“Zhamanak” reports that Armenia essentially completed its accession to the Eurasian Economic Union (EEU) at a summit of the Russian-led bloc held in Moscow on Tuesday. But just as President Serzh Sarkisian met with his EEU counterparts the Armenian government announced through Deputy Economy Minister Garegin Melkonian that Yerevan is seeking to sign a new wide-ranging cooperation agreement with the European Union. “The EU had been saying that it is waiting for Armenia’s accession to the EEU to understand what Armenia can and cannot do,” writes the paper. “And now parallel to the final episode of the EEU accession process Armenia is announcing the start of negotiations on a new agreement with the EU.”

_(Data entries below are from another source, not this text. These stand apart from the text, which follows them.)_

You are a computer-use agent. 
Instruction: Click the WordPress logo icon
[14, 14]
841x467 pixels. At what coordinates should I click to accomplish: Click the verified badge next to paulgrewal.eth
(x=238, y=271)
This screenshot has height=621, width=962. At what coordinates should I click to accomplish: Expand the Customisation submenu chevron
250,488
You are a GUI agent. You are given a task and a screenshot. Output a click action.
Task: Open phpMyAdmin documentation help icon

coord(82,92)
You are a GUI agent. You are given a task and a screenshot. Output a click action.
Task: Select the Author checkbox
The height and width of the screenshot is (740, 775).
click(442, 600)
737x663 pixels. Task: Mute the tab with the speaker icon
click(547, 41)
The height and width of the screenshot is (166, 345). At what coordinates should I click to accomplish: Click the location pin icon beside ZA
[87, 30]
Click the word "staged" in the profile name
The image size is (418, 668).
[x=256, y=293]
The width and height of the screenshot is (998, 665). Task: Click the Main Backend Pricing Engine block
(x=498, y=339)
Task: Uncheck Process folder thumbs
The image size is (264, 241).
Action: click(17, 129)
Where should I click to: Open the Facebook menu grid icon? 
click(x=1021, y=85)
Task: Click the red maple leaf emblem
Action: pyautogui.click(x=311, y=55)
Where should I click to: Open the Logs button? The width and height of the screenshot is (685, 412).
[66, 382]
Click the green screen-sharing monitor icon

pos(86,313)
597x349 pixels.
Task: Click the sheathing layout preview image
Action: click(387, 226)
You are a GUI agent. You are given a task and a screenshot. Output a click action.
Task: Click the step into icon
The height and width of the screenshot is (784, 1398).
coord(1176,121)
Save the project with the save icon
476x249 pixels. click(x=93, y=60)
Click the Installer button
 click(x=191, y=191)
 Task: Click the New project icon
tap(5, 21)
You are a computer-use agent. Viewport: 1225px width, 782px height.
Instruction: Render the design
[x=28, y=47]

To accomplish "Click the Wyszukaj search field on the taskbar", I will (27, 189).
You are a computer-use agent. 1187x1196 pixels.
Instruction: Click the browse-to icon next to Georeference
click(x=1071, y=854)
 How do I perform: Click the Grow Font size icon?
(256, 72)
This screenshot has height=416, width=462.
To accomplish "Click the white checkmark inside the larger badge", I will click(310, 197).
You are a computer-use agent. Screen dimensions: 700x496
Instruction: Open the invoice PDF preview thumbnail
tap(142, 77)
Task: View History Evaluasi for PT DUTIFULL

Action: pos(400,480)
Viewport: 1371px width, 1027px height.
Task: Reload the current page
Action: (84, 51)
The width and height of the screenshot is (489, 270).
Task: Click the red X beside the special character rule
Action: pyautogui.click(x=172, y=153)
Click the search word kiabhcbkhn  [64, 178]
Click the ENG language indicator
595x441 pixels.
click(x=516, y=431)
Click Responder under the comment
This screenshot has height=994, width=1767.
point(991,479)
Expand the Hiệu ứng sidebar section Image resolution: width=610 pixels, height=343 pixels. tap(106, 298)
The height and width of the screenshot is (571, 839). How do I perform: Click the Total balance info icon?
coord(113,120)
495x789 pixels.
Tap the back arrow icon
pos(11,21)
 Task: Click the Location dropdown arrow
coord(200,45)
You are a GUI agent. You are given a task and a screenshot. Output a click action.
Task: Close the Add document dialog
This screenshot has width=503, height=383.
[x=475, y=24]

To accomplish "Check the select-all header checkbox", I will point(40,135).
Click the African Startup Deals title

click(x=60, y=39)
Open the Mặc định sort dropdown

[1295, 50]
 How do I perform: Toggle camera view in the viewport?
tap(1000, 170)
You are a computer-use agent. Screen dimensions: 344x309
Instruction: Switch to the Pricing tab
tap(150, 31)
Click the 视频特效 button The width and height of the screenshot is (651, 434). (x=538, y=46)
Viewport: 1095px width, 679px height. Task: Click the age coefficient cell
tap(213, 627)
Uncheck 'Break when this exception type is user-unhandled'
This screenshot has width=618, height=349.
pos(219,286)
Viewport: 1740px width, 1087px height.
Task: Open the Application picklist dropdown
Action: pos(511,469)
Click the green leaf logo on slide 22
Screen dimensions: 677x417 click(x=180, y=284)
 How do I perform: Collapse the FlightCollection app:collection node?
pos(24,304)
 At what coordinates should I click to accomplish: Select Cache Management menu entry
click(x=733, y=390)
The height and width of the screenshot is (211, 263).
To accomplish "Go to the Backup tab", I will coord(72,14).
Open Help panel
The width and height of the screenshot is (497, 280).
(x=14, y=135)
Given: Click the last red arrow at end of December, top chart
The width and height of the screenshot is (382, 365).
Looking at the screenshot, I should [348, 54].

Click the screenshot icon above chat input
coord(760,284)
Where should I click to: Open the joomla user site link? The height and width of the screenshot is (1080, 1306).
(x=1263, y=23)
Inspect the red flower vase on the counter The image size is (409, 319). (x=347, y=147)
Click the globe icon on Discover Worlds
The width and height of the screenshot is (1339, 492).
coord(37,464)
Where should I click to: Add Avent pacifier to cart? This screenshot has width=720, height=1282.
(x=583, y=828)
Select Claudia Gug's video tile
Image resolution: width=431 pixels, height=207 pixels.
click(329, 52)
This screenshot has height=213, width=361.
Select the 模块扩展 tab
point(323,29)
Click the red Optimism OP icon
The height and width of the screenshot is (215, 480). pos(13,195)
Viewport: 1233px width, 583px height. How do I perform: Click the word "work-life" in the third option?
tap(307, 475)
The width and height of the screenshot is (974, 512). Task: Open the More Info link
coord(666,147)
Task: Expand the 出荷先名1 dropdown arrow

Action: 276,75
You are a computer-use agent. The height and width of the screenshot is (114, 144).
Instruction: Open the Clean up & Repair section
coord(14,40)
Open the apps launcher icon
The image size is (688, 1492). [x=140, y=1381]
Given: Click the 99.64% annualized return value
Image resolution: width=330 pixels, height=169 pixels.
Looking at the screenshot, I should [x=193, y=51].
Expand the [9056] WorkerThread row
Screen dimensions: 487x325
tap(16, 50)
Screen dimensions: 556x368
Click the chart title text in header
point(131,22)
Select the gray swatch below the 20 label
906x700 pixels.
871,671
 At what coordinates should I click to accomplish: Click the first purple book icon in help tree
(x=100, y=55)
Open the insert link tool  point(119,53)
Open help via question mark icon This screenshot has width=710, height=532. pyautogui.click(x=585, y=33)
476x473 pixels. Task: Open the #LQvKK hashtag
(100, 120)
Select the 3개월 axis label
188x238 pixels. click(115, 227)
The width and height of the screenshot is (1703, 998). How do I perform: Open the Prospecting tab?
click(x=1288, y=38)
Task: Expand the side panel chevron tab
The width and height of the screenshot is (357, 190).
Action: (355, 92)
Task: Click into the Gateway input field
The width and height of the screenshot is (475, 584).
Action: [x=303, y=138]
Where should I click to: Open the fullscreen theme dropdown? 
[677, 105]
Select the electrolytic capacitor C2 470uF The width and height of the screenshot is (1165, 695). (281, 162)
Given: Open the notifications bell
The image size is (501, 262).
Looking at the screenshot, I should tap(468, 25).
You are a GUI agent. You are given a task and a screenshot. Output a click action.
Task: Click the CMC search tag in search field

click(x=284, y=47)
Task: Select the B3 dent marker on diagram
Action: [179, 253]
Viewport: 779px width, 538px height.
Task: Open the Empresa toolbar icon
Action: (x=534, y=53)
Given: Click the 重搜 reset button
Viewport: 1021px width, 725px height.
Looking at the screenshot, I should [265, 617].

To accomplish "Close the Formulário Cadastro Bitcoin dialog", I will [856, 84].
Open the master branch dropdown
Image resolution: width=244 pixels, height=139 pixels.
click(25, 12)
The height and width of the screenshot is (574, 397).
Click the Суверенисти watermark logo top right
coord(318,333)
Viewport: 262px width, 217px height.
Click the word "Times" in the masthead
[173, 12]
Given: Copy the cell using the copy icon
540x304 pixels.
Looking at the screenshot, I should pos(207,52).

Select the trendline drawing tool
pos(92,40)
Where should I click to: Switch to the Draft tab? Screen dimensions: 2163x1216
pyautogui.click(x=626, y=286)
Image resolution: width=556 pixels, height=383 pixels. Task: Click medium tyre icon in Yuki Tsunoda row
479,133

“There is one question here which is probably very important at this new stage of Armenia-EU relations,” continues “Zhamanak.” “Will those relations be conditioned by Russia-EU relations or Armenia-Russia relations? … If those relations will be proactive then what is happening now is very important for Armenia, even if it is launched on a limited scale, and it could really counterbalance the shameful decision that was made [by Serzh Sarkisian] on September 3 [2013.]”
“Aravot” carries an editorial on a stern warning which Gorik Hakobian, the director of Armenia’s National Security Service (NSS), issued to the Armenian opposition on Saturday in connection with what he called “irresponsible” calls for an anti-government uprising. The paper notes that Hakobian did not name any oppositionists making such calls. It says that the NSS should deal instead with the likes of Levon Yeranosian, a deputy chief of the Armenian police who has threatened violent reprisals against government critics, or pro-government lawmakers who say that Armenia’s current leadership will stay in power for many more years. “That is certainly unconstitutional because the basic law stipulates that this matter shall be decided through elections,” it says.